== What this task involves ==
Each entry below must come back exactly as written, without its pictures.
===== Data =====
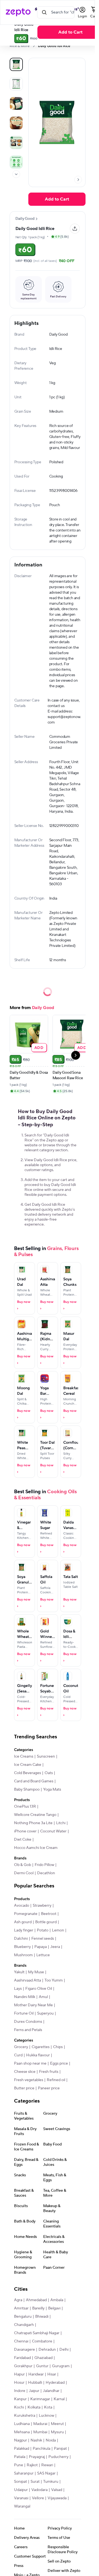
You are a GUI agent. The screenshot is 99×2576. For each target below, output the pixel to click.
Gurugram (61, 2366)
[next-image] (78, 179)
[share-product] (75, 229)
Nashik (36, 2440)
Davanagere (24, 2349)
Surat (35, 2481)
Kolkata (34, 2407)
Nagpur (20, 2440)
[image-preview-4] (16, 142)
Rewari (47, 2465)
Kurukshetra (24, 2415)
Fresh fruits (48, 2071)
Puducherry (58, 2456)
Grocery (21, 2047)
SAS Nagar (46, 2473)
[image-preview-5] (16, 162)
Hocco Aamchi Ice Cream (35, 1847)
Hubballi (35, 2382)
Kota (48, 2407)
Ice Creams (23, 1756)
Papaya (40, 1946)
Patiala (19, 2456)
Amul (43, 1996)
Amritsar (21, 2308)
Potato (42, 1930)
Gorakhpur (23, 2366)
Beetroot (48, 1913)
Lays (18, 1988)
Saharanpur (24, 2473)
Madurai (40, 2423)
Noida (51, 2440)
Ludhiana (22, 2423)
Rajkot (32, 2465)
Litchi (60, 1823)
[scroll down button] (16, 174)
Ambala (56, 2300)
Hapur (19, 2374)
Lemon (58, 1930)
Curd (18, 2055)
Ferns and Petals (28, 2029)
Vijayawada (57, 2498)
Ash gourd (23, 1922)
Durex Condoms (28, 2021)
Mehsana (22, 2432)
=====
== Solution ==
You are a GUI agent. The screenshot is 99×2576. For each target below, output the pixel to click.
Gurugram (61, 2366)
[next-image] (78, 179)
[share-product] (75, 229)
Nashik (36, 2440)
Davanagere (24, 2349)
Surat (35, 2481)
Kolkata (34, 2407)
Nagpur (20, 2440)
[image-preview-4] (16, 142)
Rewari (47, 2465)
Kurukshetra (24, 2415)
Fresh fruits (48, 2071)
Puducherry (58, 2456)
Grocery (21, 2047)
SAS Nagar (46, 2473)
[image-preview-5] (16, 162)
Hocco Aamchi Ice Cream (35, 1847)
Hubballi (35, 2382)
Kota (48, 2407)
Ice Creams (23, 1756)
Papaya (40, 1946)
Patiala (19, 2456)
Amul (43, 1996)
Amritsar (21, 2308)
Potato (42, 1930)
Gorakhpur (23, 2366)
Beetroot (48, 1913)
Lays (18, 1988)
Saharanpur (24, 2473)
Madurai (40, 2423)
Noida (51, 2440)
Ludhiana (22, 2423)
Rajkot (32, 2465)
Litchi (60, 1823)
[scroll down button] (16, 174)
Ambala (56, 2300)
Hapur (19, 2374)
Lemon (58, 1930)
Curd (18, 2055)
Ferns and Petals (28, 2029)
Vijayawada (57, 2498)
Ash gourd (23, 1922)
Durex Condoms (28, 2021)
Mehsana (22, 2432)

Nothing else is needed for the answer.